Shun Yamaguchi came in to theoretically eat some innings and keep the bullpen fresh, but that went about as well as it did for Wilmer Font earlier this week. The first two batters took him deep before he got out of the inning, but gave up another leading off the 6th. A hard groundout to first and then a smoked single was the end of the night. Ryan Borucki did allow the inherited runner to score on a double, but prevented things from spiraling out of control.

Thomas Hatch was the guy to make sure the Orioles wouldn’t get new life, retiring the first five batters he faced on a handful of pitches before walking Ryan Mountcastle but getting out of the inning. At just 18 pitches, he probably could have finished things up, but the Jays wanted another look at Patrick Murphy who allowed back-to-back singles to start the inning before three straight groundouts to end the game.
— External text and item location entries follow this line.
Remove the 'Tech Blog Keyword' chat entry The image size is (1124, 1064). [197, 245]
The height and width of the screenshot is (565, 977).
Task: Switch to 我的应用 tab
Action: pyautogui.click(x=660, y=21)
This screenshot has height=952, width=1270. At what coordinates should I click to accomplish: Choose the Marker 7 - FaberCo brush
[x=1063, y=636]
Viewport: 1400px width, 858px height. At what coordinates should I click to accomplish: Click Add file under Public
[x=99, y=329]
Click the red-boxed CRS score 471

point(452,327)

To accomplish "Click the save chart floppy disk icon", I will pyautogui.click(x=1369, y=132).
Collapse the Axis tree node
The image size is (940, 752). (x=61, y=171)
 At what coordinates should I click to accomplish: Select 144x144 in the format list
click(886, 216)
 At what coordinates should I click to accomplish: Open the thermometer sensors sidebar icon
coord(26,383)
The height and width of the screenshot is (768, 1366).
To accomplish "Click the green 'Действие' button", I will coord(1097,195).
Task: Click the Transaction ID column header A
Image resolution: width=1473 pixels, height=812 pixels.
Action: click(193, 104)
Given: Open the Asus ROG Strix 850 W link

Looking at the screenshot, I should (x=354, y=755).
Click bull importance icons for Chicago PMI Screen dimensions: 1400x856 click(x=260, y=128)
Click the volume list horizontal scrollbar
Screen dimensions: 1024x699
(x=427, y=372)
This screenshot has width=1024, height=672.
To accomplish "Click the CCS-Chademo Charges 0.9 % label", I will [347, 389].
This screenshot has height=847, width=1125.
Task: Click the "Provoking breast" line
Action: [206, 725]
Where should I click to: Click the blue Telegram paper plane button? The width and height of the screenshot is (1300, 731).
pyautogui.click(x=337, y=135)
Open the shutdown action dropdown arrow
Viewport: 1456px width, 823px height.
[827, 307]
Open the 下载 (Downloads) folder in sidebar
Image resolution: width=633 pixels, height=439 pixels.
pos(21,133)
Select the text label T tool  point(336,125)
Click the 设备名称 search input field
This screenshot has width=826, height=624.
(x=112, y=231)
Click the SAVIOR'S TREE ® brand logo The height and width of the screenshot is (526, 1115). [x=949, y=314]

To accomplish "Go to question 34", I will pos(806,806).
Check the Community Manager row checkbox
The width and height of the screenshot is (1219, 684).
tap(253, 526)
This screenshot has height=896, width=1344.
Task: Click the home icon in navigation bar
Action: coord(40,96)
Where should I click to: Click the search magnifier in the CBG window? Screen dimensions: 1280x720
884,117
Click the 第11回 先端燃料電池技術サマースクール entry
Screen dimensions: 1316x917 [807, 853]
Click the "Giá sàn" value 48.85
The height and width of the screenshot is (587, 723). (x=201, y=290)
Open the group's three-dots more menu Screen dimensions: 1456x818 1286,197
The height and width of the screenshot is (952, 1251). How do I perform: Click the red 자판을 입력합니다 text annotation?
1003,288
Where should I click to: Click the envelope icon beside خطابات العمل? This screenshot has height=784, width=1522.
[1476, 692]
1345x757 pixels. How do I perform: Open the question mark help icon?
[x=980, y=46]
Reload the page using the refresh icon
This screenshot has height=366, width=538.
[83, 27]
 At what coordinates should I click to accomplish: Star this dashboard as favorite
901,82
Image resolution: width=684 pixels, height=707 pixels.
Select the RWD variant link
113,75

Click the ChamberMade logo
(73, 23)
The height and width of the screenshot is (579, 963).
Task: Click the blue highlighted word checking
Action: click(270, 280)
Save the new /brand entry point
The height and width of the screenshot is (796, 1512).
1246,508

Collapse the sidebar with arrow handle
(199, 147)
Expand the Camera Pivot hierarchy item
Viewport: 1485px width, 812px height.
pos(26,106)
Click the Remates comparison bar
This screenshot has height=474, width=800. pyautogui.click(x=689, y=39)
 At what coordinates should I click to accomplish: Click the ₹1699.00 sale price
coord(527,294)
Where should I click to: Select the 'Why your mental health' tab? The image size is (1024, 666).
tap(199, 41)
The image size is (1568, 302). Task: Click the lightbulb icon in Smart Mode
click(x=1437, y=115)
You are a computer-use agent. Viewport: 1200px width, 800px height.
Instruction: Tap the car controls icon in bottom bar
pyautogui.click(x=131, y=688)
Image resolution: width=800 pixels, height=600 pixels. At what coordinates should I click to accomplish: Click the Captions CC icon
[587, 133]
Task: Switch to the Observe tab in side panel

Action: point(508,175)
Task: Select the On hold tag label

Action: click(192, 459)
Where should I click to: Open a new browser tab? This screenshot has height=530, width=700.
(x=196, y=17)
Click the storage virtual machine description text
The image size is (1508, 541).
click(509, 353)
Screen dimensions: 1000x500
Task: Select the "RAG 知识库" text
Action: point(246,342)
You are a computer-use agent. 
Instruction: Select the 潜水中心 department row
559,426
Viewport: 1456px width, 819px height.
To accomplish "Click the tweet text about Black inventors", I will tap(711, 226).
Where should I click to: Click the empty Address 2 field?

Jays of the Day: With an evenly distributed attack and early blowout, there was limited opportunity for inidividuals to hit the number. Walker’s early zeroes (+0.124 WPA) got him there, and Grichuk (+0.095) essentally did too. Honourable mention to any number of Jays, including Villar, Bichette, Vladdy, Shaw (not too often one ends up -0.011 with a 34 night and two extra base hits), Davis, Pearson and Hatch.

Suckage: None by the numbers, but you don’t give up three home runs in six batters faced and avoid ignominy in my books, so Yamaguchi.

Tomorrow, the Jays will look to cobble together another win with Matt Shoemaker taking the mound against John Means at 6:37 EDT in what will hopefully be the last Blue Jays broadcast blacked out by hockey (unless the it goes to seven games). Can the Jays run down the Yankees for second? Objectively, it’s probably better for the Rays, but for as-yet-undisclosed selfish reasons, I’m hoping not.